Idaho: Are wilderness bills really wilderness bills anymore?

Some of the biggest gripes environmentalists have about the recent
spat of not-so-wilderness bills has come from Idaho’s Wilderness
proposals. And even though I only live one state away I’m not too sure
about the devil in the details of this particular bill. What I do know
is that any bill that wants to turn a “recreation” area into a
“wilderness” area is suspect of not just rearranging the deck chairs
on the Titanic, but also… is it ok if I also intuit collusion with
local RealEstate interests? Or perhaps that’d be inappropriate?

Stepping in to lend a hand to Idaho’s senior member of the U.S House
of Representatives is Idaho’s newest congressman, Rep. Walt Minnick,
D-Idaho, who signed on as a co-sponsor. Just after their swearing-in
ceremony in Washington, D.C., on Tuesday, Simpson and Minnick formally
reintroduced the Central Idaho Economic Development and Recreation Act
into the 111th session of Congress.

“Walt knows first-hand the
importance of CIEDRA and I’m thrilled he’s joining me in the quest,”
Simpson said in a prepared statement. The legislation would designate
318,765 acres in the two scenic alpine ranges as congressionally
designated wilderness. Most of the lands targeted for wilderness
designation are within the Sawtooth National Recreation Area, with a
small share in the northern Boulders dropping over into U.S. Bureau of
Land Management lands south of Challis. Minnick predicted this will be
just the first example of the kind of partnership Idahoans can expect
between the state’s two U.S. Representatives.
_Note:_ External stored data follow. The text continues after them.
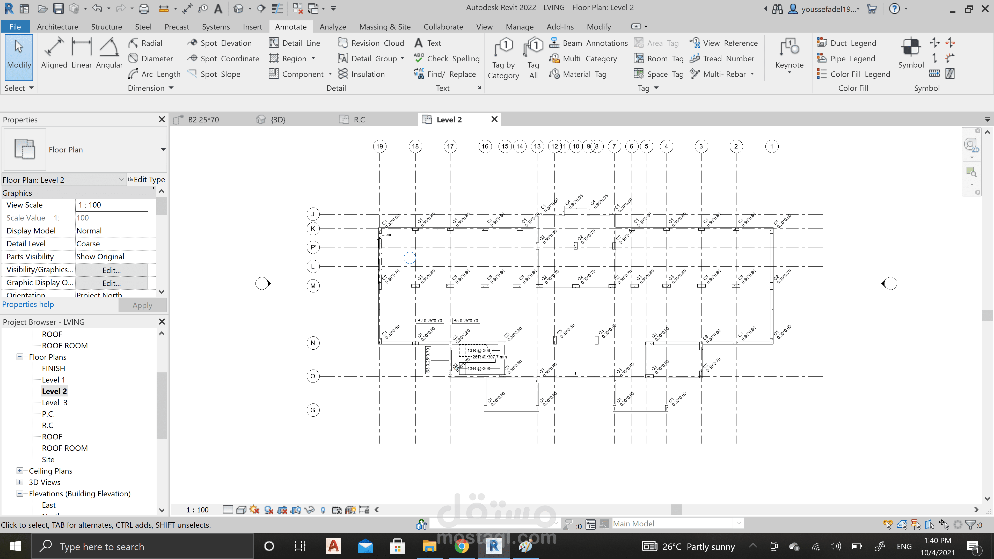Collapse the Floor Plans tree node
Image resolution: width=994 pixels, height=559 pixels.
[20, 357]
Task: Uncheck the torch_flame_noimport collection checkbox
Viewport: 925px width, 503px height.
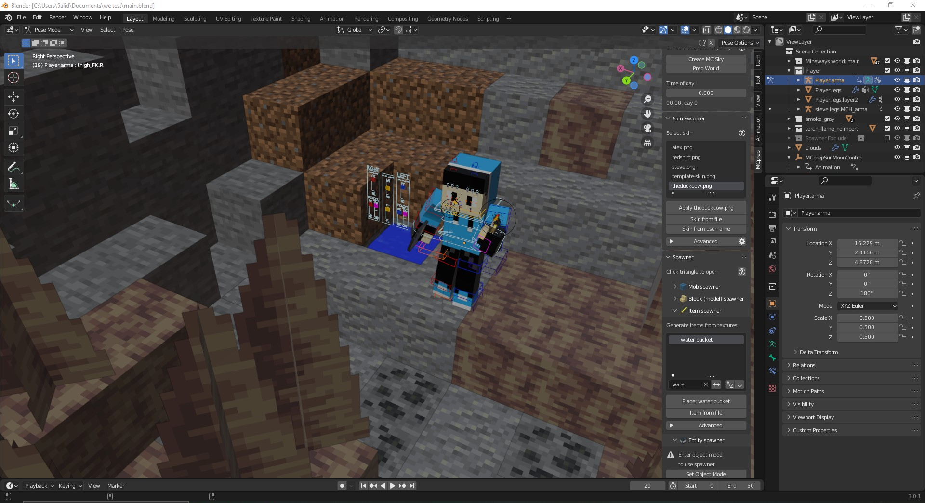Action: tap(887, 128)

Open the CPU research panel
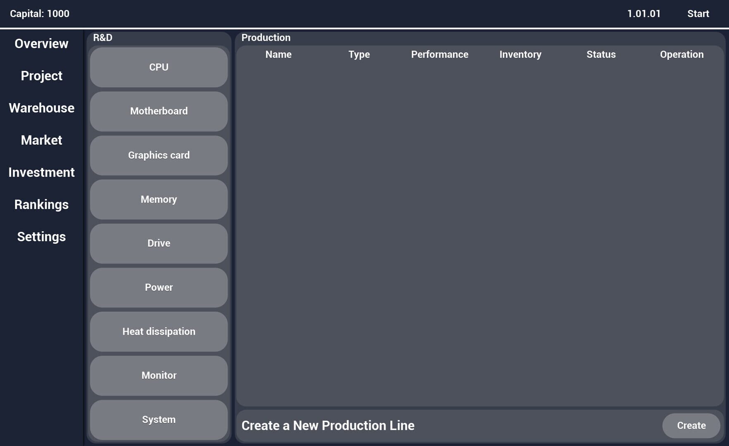[159, 67]
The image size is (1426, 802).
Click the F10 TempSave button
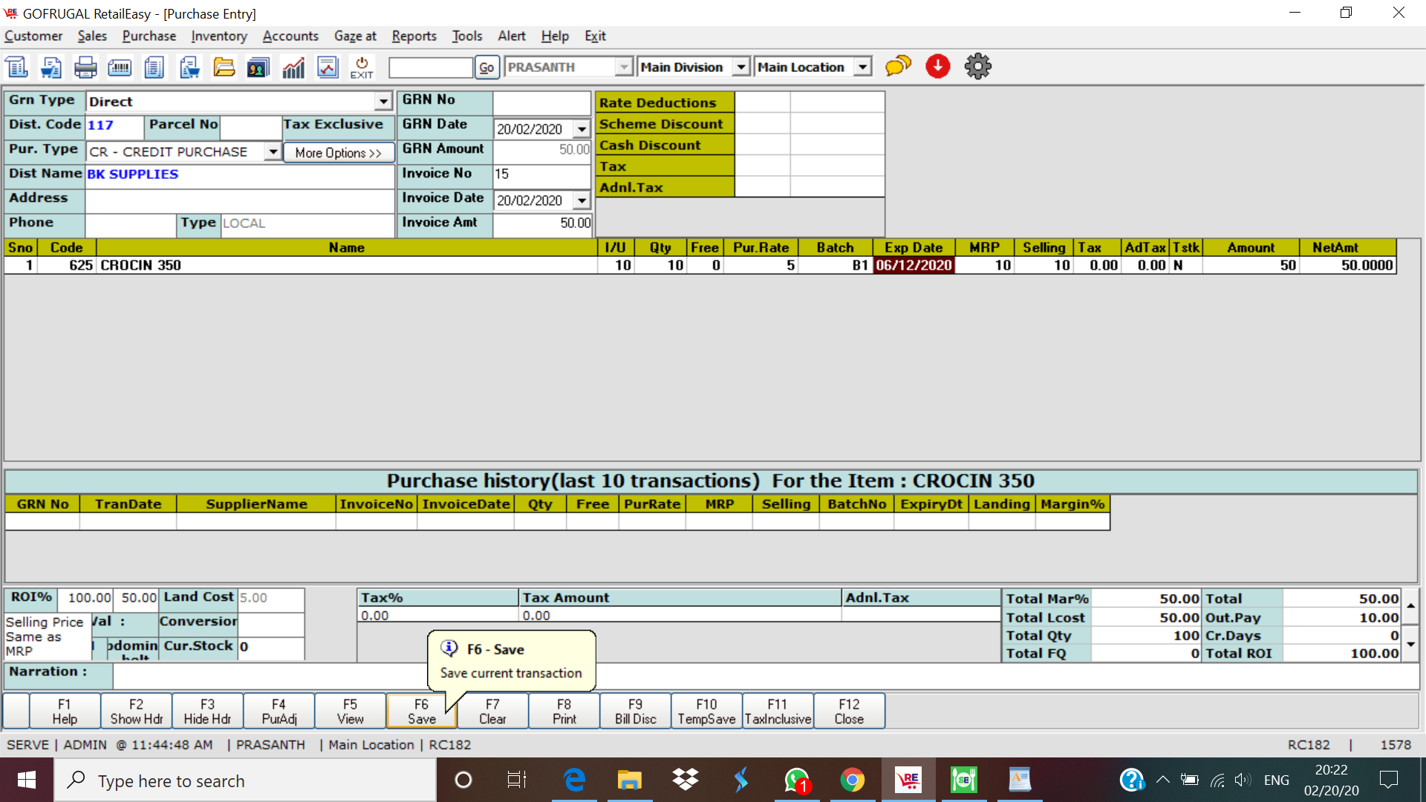coord(706,711)
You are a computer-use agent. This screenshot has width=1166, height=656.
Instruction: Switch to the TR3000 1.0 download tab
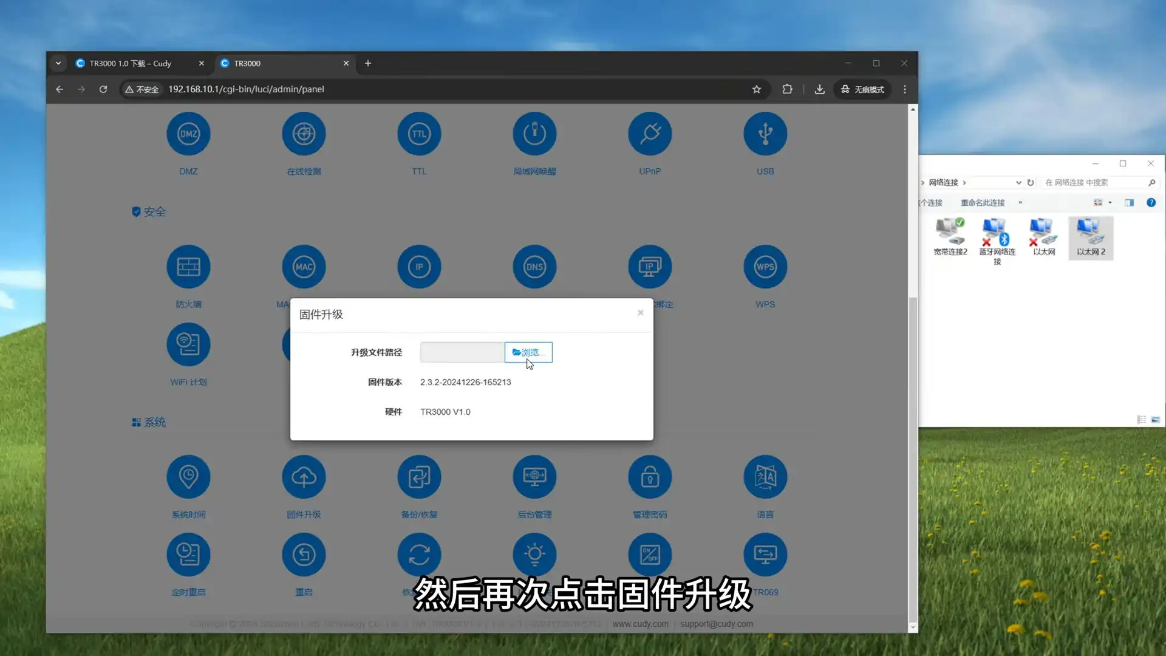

He credited Simpson for
his work to bring often opposing sides together to protect the
Boulder-White Clouds region. “Mike deserves high praise for his work
and for setting a new standard on the collaborative approach to
wilderness designation,” he said. “I pledge to him and to the many
others involved that I will do all I can to help pass CIEDRA.” The
legislation would designate a 110,438-acre Hemingway-Boulders
Wilderness within sight of Ketchum in the southern Boulder Mountains.
Farther to the north and east, the bill would establish a 76,657-acre
White Clouds Wilderness and a 131,670-acre Jerry Peak Wilderness.
CIEDRA also proposes to convey more than 5,000 acres of public land to
Stanley and Custer County and release 131,616 acres of wilderness
study areas from consideration for wilderness designation.